А Мария, которой смертельно надоели копры, отвалы и шахтеры, решила отправиться в Дюссельдорф. Родня попыталась вмешаться и сказать свое веское слово, но быстро смолкла, когда Мария подняла голову и, сжав губы, с решимостью посмотрела на тех, кто силился выразить свой нелепый протест, скрывая его за уклончивыми намеками.
Открытым оставался еще вопрос насчет Польши и Германии, вопрос выбора гражданства. Мировые державы несколько сократили размеры Германского рейха, теперь появилось новое государство – Польша, и земли, которые были когда-то объявлены «навеки» немецкими – как раз те, в которых жили предки Марии, считаясь польскими немцами, – стали теперь польской Польшей, и мировые державы требовали, чтобы всякий выбрал, кто он такой – поляк или немец.

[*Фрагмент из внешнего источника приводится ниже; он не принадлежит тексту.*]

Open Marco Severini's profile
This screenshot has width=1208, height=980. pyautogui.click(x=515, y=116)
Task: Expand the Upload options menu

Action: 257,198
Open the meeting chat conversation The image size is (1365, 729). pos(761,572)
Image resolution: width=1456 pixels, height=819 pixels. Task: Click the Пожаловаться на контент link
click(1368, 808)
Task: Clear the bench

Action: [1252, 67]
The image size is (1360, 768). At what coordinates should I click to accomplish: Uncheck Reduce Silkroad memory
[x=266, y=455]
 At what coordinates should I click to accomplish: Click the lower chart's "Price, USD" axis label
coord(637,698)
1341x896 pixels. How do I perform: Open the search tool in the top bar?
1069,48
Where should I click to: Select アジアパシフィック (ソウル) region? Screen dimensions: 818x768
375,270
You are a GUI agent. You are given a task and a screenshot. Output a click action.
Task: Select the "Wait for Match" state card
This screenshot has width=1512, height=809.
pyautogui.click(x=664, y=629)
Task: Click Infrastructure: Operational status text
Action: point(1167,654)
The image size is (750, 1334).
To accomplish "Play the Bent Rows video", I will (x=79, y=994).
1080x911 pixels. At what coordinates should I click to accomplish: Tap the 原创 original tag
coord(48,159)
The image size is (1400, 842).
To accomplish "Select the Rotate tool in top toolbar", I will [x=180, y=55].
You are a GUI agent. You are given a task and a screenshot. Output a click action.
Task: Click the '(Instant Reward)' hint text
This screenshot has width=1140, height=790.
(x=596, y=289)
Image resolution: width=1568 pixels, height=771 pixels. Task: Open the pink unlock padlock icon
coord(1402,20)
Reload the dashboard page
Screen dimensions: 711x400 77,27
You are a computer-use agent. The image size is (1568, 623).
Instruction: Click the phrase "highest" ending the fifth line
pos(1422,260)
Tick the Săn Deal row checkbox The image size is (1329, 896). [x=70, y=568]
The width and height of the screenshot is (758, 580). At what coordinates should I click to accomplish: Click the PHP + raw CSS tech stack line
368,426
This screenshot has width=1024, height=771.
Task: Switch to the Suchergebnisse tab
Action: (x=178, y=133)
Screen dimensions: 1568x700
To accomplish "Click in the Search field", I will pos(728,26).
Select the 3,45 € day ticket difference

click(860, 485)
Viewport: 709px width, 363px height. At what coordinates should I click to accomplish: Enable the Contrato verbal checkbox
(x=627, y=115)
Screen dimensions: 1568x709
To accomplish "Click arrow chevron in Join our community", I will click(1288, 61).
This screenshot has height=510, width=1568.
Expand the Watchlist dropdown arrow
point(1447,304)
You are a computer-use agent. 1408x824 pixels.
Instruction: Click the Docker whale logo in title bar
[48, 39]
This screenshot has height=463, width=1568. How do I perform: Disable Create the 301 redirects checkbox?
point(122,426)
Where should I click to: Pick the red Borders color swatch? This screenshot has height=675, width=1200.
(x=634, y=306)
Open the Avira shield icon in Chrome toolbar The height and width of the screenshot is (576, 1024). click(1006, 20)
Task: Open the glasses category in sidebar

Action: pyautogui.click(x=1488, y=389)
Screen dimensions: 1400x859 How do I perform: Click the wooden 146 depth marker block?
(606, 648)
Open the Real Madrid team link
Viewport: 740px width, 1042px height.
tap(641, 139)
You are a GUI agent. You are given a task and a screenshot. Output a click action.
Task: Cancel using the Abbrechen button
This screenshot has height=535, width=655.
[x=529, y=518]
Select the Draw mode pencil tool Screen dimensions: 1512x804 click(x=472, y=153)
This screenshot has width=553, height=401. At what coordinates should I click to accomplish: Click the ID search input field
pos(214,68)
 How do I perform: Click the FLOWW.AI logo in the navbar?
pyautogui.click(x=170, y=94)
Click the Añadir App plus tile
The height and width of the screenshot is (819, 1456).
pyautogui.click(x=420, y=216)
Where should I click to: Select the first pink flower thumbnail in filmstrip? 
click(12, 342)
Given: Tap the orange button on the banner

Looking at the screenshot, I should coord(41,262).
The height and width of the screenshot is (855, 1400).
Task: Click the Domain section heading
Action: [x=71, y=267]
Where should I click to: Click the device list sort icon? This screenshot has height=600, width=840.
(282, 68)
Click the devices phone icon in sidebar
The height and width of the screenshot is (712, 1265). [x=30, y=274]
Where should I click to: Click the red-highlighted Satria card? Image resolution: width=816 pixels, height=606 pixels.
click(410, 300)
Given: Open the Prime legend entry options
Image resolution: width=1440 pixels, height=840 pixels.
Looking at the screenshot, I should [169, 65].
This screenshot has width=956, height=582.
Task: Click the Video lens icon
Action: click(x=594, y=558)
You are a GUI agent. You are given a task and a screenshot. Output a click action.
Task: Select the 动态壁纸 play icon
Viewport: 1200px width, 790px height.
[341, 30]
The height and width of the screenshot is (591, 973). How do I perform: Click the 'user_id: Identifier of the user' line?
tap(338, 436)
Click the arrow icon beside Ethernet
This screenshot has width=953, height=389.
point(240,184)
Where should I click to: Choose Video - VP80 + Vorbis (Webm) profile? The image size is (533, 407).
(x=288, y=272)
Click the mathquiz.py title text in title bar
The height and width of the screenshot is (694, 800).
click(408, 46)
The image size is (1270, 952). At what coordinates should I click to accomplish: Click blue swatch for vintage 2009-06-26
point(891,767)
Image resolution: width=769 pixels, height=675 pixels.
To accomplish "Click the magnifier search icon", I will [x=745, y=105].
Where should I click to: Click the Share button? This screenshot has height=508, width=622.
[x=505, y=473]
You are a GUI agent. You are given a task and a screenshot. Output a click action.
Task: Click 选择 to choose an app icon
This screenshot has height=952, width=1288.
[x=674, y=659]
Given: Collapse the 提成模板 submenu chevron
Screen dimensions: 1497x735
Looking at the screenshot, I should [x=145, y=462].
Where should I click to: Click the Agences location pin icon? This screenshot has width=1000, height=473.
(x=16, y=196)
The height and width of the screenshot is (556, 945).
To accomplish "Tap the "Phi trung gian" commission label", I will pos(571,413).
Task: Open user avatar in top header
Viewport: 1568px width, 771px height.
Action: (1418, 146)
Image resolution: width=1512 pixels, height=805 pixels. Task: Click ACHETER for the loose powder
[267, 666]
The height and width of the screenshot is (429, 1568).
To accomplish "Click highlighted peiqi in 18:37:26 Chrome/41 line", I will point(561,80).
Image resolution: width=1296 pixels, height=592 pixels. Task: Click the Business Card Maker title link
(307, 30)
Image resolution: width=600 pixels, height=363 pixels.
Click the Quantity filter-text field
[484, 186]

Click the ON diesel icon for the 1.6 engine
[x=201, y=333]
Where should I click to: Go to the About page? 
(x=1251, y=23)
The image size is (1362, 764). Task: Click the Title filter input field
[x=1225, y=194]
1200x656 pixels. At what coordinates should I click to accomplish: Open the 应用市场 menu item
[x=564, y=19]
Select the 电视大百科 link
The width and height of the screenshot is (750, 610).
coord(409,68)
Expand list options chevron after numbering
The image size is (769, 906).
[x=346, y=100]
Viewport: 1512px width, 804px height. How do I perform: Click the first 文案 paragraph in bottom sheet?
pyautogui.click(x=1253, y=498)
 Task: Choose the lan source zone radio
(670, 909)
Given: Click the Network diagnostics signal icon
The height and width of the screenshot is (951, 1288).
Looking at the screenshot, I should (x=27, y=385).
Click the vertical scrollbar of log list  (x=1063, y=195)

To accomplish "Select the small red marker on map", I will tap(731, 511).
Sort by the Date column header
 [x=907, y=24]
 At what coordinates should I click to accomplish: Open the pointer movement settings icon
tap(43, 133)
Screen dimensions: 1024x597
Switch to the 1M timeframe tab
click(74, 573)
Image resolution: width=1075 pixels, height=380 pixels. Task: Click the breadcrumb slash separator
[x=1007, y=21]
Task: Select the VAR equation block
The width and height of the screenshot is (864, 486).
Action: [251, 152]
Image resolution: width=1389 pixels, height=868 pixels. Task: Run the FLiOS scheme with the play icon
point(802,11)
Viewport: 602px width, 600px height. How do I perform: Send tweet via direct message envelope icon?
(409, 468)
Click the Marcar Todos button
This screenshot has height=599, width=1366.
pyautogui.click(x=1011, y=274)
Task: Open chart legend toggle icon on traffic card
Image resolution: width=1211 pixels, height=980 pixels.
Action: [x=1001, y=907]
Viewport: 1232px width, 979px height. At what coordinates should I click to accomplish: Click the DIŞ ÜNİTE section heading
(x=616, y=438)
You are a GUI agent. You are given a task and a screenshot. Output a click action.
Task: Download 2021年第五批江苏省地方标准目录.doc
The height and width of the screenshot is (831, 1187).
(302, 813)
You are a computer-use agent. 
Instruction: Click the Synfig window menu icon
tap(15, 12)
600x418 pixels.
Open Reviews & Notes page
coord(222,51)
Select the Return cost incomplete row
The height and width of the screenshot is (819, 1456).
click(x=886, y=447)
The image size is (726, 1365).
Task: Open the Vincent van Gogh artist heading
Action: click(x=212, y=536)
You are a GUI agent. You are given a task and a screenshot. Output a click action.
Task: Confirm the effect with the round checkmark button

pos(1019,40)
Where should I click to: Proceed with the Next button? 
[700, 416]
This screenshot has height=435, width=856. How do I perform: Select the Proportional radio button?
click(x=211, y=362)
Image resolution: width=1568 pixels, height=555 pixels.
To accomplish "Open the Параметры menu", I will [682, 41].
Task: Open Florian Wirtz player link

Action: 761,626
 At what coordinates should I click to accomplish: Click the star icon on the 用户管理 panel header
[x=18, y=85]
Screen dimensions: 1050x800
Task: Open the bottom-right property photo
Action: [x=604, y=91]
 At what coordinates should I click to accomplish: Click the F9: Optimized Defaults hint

Многие выбрали Польшу своим отечеством, а Германию – новой родиной, и власти находились в полном замешательстве – они вовсе не такого решения ждали. Почти все хотели оставаться поляками и жить в Германии, то есть ничего не менять, и лишь очень немногие решались действительно вернуться назад в Польшу или выбирали немецкое имя, потому что на самом деле считали себя немцами.
Михаэль, двоюродный брат Марии, сын ее дяди-кларнетиста, решил выбрать Польшу. Его тут же уволили с шахты, а немецкая полиция намеревалась выслать его, как иностранца, в Польшу, где работать ему было негде, да переселенцев не очень-то и жаловали. Михаэль, который уже толком не понимал, кто он на самом деле – польский немец или немецкий поляк, решил отправиться во Францию, где к тому времени образовалась уже большая колония «вестфальчиков», как там именовали приезжих из Вестфалии. Может статься, в Европе постепенно так и устроится, думал он, и небольшие группы людей одной национальности будут жить внутри другой, большой нации. Так он себе это, по крайней мере, представлял. Ведь что вестфальчики, что вестфальцы – все они были родственниками, неважно, кто они – немцы, поляки или французы, и вся эта неразбериха с национальностями была для него непонятна: все равно, приехав во Францию, он, немецкий поляк, вскоре превратится во француза.
Мария выбрала Германию, но оставила себе польское имя, она купила на вокзале Ротхаузена, в Дальбуше, билет в Дюссельдорф, купила корзину с крышкой, которой суждено было отныне сопровождать ее по жизни, хотя она об этом еще не подозревала, положила в нее все свои вещи, их было немного, в корзину все поместилось, но каждая вещь была предметом ее гордости. Сверху она уложила образ Святой Марии Богоматери Ченстоховской, а также портрет матери на военном заводе и портрет отца в плохо пригнанной солдатской форме.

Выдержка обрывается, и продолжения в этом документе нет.